In the fall of 2018, the New York Times published a piece about an experiment in which they used an algorithm to produce Halloween costume ideas. The results were amusing: “baseball clown”, “cat witch”, “king dog.” The algorithm combined random letters to make words, which it then compared to the set of real words in its training data. If it found a match, it kept the word and paired it with another one.
In this example—and in many more serious ones like it—the algorithm was given pre-existing patterns and taught to replicate them. The meaning of the words was never “understood” by the algorithm, but it simply produced results that matched the pattern it had learned. If a word had been spelled incorrectly in the training data, the algorithm would perpetuate the error. If a word was obsolete, the algorithm, too, would be out-of-date. If a word had negative associations, the algorithm would be “rude.”
Bad feedback loops
There have been several examples that show how bad feedback loops, such as those mentioned above, could lead to negative impacts on society.

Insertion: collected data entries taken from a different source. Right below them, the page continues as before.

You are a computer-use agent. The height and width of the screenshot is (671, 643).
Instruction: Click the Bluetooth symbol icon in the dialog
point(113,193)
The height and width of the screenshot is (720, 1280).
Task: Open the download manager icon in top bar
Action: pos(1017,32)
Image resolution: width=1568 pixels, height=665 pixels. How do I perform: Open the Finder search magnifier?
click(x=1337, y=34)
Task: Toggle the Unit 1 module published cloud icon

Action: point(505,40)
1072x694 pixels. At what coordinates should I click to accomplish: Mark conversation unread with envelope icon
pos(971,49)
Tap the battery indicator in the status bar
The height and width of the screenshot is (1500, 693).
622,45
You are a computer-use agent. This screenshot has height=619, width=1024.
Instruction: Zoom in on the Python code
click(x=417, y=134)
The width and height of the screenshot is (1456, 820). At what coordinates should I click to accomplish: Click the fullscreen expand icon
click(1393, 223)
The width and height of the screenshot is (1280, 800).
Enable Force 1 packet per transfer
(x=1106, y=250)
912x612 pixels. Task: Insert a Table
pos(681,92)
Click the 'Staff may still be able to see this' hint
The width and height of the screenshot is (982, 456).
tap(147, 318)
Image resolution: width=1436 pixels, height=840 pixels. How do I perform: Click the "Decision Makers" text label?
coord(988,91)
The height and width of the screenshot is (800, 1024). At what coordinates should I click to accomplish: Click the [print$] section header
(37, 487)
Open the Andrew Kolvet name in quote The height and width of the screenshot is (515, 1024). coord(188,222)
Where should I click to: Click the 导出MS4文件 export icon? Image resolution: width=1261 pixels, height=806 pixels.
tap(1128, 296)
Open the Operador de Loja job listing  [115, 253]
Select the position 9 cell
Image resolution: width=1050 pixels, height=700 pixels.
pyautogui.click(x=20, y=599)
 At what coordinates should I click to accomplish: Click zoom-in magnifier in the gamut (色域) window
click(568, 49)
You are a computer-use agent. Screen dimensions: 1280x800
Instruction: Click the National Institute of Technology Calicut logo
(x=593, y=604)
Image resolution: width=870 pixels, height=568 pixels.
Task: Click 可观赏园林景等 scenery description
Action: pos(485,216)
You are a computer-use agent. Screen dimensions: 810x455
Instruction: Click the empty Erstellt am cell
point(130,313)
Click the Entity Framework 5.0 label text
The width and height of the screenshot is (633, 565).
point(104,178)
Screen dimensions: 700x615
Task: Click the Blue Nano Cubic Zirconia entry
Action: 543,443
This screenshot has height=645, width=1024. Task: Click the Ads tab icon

To name one, Amazon developed an algorithm to inform recruitment decisions and was using historical data from the past 10 years, a time period in which men dominated the technology industry. As a result, Amazon found its algorithm discriminated against female applicants. Or take another example from the US criminal justice system. A biased algorithm—that gave black defendants a higher risk score—was used to predict the risk of recidivism and influence sentencing in several states.
The problem is that simple algorithms treat all data as immutable, even data about our preferences, income, life situation or countless other shifting patterns. What can happen then, is that algorithms can trap people in their origins, history or a stereotype. This should compel all who develop algorithms to pin-point and address potential, unintended consequences.
The Future of Privacy Forum (FPF), a nonprofit think tank, has identified four main types of harm—or unintended consequences—that algorithms can cause.
- Loss of Opportunity. As the Amazon example above suggests, biased hiring algorithms can lock some groups out of employment opportunities. Similar biases could keep people out of other opportunities such as higher education, welfare programs, health care plans and business loans.
- Economic Loss. Differential pricing and credit availability are two of the most common examples of economic loss. In one of the earliest examples of racially biased algorithms, Mr. Johnson, an African-American, had his credit limit drastically reduced from $10,800 to $3,800. The reason? He was shopping at places where the customer base was expected to have a poor credit repayment history.
- Social Detriment. Some examples of social detriments include confirmation bias, stereotypes, and other phenomena that impact how individuals organize and relate to each other. A simple example is your Facebook news feed, which is so well tailored to your online activity that you are most likely to see and read ideas which confirm your own beliefs about the world, regardless of whether they are biased or not. Any future recommendations will also be in line with your views.
- Loss of Liberty. The most serious harm of all is the loss of liberty. Similar to the second example, a racially biased algorithm can lead to false crime predictions based on little more than race.
Most organizations are committed to avoiding these harms, and indeed, the majority of biases are accidental and negligent, not intentional. But to avoid accidents and negligence, we should ask the following questions in the planning, design and evaluation phases of our work with algorithms and related AI applications:
- Is it appropriate to make this machine learning system?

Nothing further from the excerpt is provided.